··· Information given

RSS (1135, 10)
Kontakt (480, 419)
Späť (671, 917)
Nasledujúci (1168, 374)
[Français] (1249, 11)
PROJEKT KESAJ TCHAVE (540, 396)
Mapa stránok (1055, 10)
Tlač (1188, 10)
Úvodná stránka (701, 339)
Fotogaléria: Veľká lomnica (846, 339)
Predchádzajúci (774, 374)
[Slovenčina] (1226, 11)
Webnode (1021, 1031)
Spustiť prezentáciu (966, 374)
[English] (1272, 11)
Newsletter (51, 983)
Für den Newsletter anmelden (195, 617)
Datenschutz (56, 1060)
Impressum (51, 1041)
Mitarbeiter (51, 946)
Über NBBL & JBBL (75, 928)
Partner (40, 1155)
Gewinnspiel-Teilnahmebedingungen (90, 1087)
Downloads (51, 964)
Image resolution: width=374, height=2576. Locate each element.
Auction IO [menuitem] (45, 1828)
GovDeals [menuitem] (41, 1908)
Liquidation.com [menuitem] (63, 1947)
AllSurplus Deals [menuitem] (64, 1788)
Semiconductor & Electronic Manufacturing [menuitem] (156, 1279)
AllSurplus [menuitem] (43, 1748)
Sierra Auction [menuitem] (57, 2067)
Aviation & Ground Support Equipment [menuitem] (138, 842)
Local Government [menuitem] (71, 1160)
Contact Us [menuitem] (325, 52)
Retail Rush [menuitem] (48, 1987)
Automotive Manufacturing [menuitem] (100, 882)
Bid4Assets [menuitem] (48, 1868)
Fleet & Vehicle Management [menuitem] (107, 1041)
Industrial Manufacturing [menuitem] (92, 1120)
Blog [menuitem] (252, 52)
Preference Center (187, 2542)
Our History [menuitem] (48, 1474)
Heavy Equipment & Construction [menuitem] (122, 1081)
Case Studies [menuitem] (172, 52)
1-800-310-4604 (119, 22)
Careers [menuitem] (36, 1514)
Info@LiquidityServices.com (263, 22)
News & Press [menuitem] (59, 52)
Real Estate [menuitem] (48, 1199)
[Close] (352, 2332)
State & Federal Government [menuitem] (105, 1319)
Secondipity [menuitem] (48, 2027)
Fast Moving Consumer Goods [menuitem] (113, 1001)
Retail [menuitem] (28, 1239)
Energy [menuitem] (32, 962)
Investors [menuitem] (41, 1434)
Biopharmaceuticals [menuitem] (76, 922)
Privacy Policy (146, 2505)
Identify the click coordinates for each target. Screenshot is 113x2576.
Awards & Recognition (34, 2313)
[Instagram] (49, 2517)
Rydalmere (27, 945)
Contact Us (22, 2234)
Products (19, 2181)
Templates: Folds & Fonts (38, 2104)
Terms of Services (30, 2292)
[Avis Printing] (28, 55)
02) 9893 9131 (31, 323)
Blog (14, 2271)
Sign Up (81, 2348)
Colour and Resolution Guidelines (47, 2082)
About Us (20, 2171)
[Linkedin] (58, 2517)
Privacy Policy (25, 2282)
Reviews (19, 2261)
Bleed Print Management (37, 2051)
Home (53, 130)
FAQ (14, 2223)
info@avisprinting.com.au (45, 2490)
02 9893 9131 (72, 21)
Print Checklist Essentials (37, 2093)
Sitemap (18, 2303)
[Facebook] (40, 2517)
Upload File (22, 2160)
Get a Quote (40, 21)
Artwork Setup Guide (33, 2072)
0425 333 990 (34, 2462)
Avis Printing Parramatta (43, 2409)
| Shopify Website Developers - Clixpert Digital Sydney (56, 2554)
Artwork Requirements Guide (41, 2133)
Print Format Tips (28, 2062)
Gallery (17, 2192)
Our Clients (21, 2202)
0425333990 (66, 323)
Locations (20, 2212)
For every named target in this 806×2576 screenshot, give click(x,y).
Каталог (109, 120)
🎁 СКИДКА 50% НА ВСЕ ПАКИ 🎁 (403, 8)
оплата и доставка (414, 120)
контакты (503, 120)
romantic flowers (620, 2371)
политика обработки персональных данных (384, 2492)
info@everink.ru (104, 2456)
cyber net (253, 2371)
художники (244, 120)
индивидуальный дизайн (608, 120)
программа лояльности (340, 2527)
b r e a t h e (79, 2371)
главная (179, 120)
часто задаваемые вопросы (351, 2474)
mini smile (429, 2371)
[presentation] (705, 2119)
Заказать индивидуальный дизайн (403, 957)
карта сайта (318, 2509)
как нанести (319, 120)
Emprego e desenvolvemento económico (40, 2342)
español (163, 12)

······

_Task objective_
The answer must be a verbatim transcription of the entries above, from the first line through the line that contains "Impressum (51, 1041)", and nothing more.

_Task solution_
RSS (1135, 10)
Kontakt (480, 419)
Späť (671, 917)
Nasledujúci (1168, 374)
[Français] (1249, 11)
PROJEKT KESAJ TCHAVE (540, 396)
Mapa stránok (1055, 10)
Tlač (1188, 10)
Úvodná stránka (701, 339)
Fotogaléria: Veľká lomnica (846, 339)
Predchádzajúci (774, 374)
[Slovenčina] (1226, 11)
Webnode (1021, 1031)
Spustiť prezentáciu (966, 374)
[English] (1272, 11)
Newsletter (51, 983)
Für den Newsletter anmelden (195, 617)
Datenschutz (56, 1060)
Impressum (51, 1041)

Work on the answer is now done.